1.2.3.4 - - [09/Nov/2015:17:00:16 +0000] "GET /wp-content/uploads/2012/08/gold-coins.jpeg HTTP/1.1" 301 342

about 500,000 times per day with 150,000 unique IP's. I've redirected that traffic outside my site (hence the 301) because it was crashing the server. But it is still using some bandwidth. What is the best way to remedy this situation?

user321255
  • 21
  • 2
  • no one reports attacks to providers... as long every body won't care about it, it will stay like that. You can do like me reporting thoose ip to providers, here the link to find abuse email of ip providers : http://www.abuse.net/. By the way to redirect them request on CIA server ;) – Froggiz Nov 09 '15 at 17:52
  • 1
    I would serve them a 1GB file... (note: only with nginx, because that doesn't cost a worker. Apache will be DOSed then...) – Halfgaar Nov 09 '15 at 18:11
  • Redirect them to a picture of goatse or tubgirl. – Sammitch Nov 09 '15 at 19:36
  • the best thing is to create a rule on your router, like that trafic will be reduced – Froggiz Nov 09 '15 at 19:47
  • 3
    Add the referrer to your log, and see who's sending traffic to you.

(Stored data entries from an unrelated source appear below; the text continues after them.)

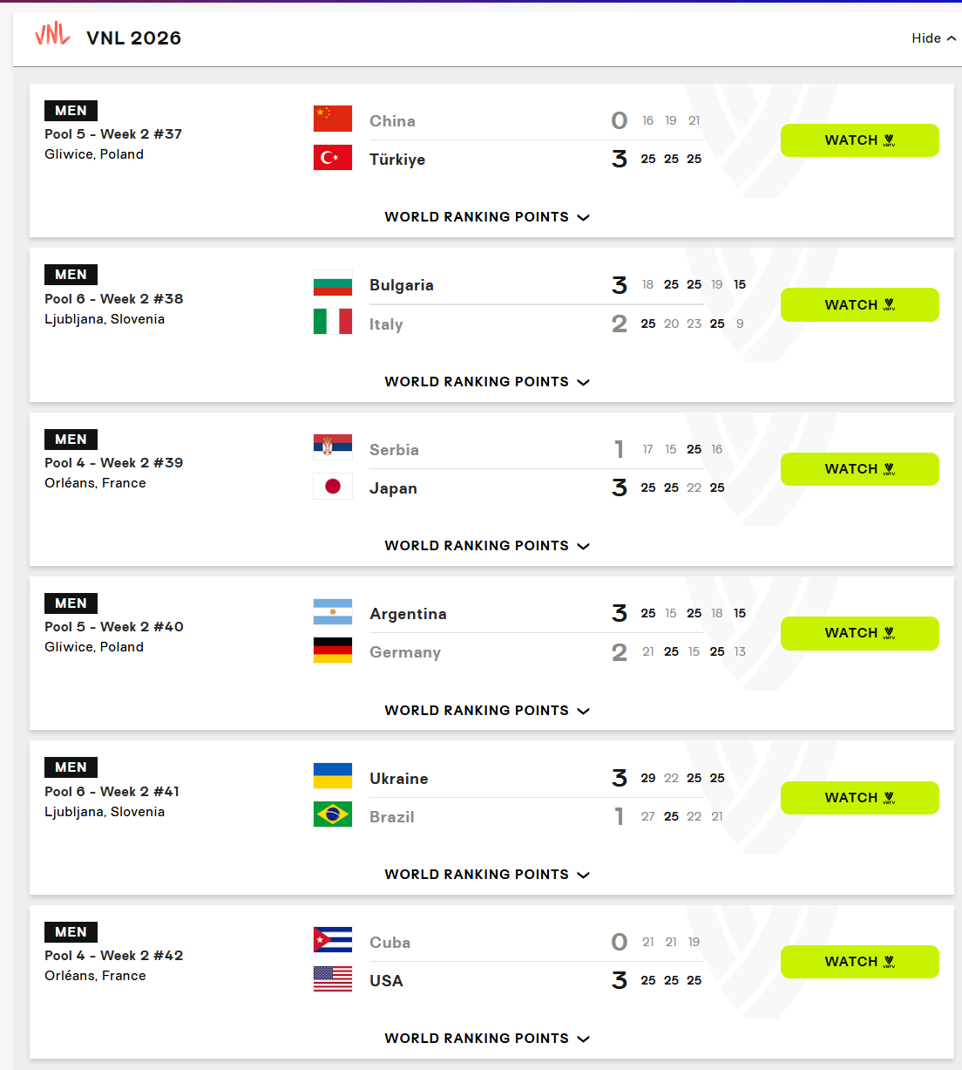Click the Türkiye flag icon
Image resolution: width=962 pixels, height=1070 pixels.
point(333,158)
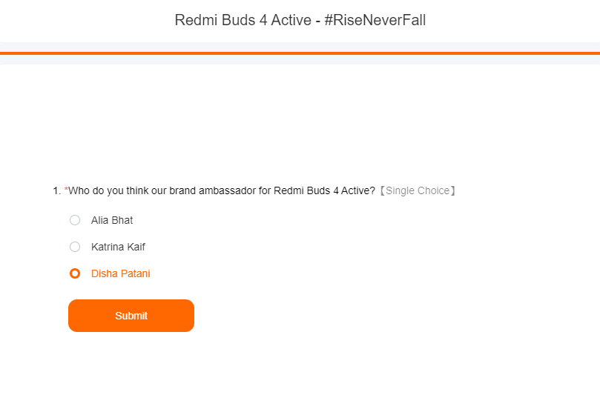This screenshot has width=600, height=412.
Task: Click the page title "Redmi Buds 4 Active"
Action: (x=243, y=20)
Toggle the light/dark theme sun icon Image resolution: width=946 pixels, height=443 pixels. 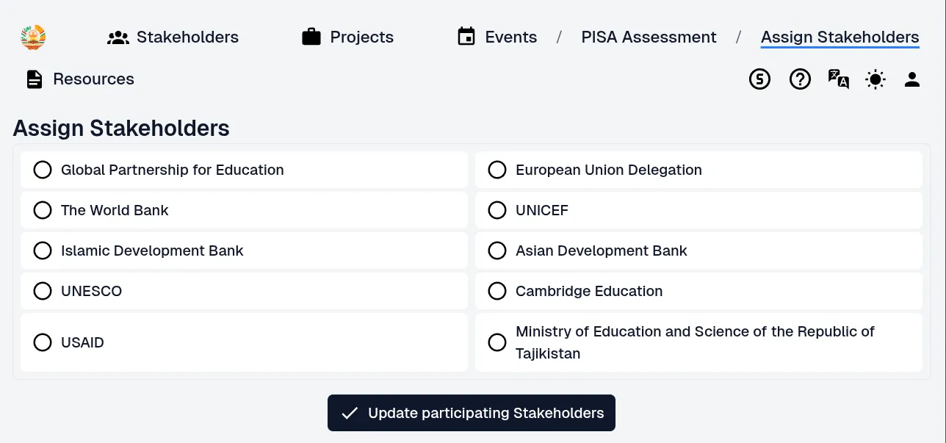click(x=875, y=79)
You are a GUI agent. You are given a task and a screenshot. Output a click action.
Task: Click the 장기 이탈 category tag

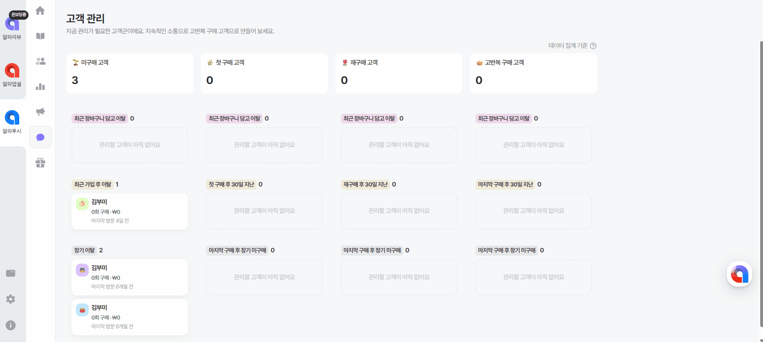point(84,250)
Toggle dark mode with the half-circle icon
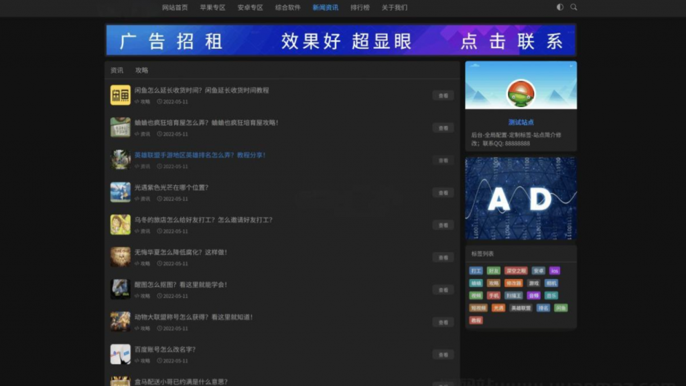Screen dimensions: 686x386 coord(559,7)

Then tell them to stop. – Gordon Davisson Nov 10 '15 at 03:06

2 Answers2

3

This issue is called image hotlinking.

Nginx can be configured in a variety of ways to protect you from it. Read it about it here:

http://www.htpcbeginner.com/image-hotlink-protection-nginx/

http://nginxlibrary.com/hotlink-protection/

http://nodotcom.org/nginx-image-hotlink-rewrite.html

Trouble in Nginx hotlink protection

As you are saying some 150K IPs hit it 500K times, that means about 3 times each. With that in mind, you can also add browser caching of such static jpeg files in the mix, to avoid 66% of the requests. Serving static files from a so-called cookieless domain saves another bit.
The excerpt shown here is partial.